### Written exercise:
Reproduce the email reply about fail2ban and a DOS attack below in full, word for word.

── Selected extract

Grant,
       In this entire thread you haven't mentioned what your "scenario"
       is.  All you say is "DOS".  What is your scenario?

On Wed, Dec 14, 2016, at 01:52 PM, Grant wrote:
> >        You don't mention anything about the rate...
> >       Anyway, fail2ban does look at hosts individually ...it doesn't
> >       "lump together stats for requests coming from different IP
> >       addresses".
> >
> >      If this "DOS" attack simply involves -for instance- requests to
> >      legitimate web pages and not attempts to brute force log in to your
> >      website (using - for example - a "dictionary attack") then you are
> >      really talking about an attack that is simply a matter of "rate".
> >      In other words these ten hosts are requesting legitimate web pages
> >      from your site at a very high rate (perhaps tens or hundreds of
> >      requests per second).

────
── Supplied information

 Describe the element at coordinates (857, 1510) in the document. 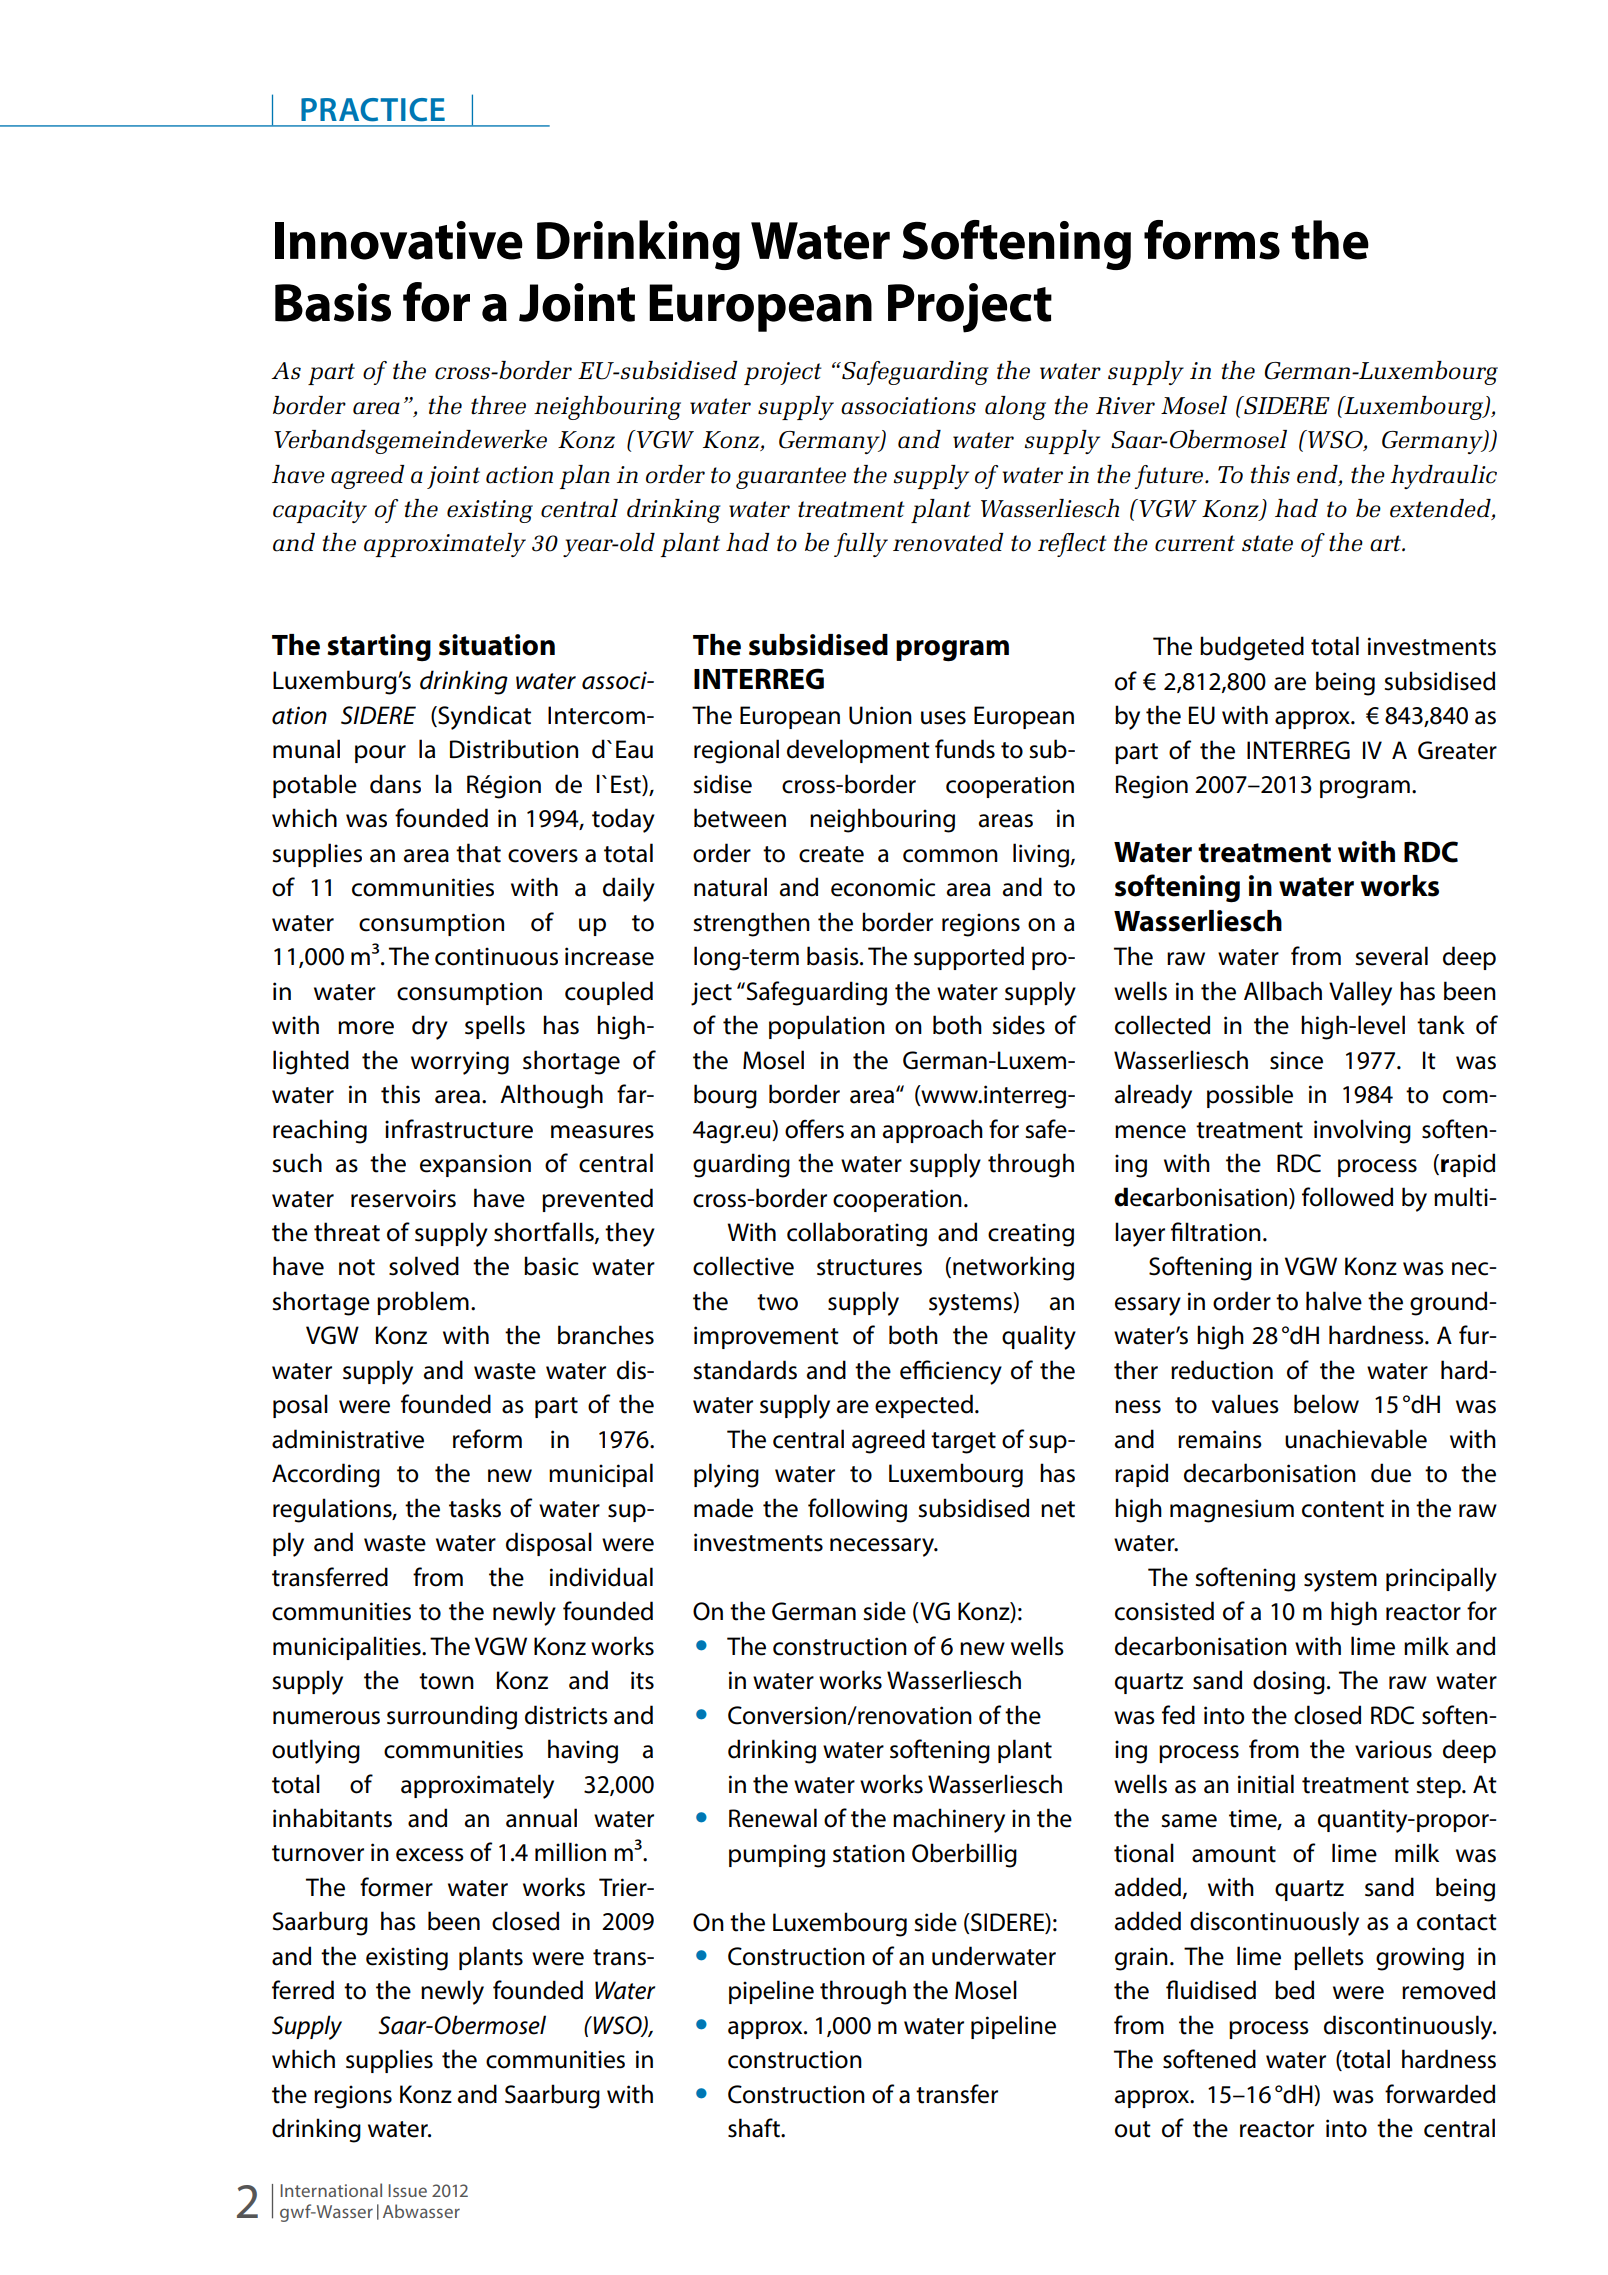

────

### Answer:
Grant,
       In this entire thread you haven't mentioned what your "scenario"
       is.  All you say is "DOS".  What is your scenario?

On Wed, Dec 14, 2016, at 01:52 PM, Grant wrote:
> >        You don't mention anything about the rate...
> >       Anyway, fail2ban does look at hosts individually ...it doesn't
> >       "lump together stats for requests coming from different IP
> >       addresses".
> >
> >      If this "DOS" attack simply involves -for instance- requests to
> >      legitimate web pages and not attempts to brute force log in to your
> >      website (using - for example - a "dictionary attack") then you are
> >      really talking about an attack that is simply a matter of "rate".
> >      In other words these ten hosts are requesting legitimate web pages
> >      from your site at a very high rate (perhaps tens or hundreds of
> >      requests per second).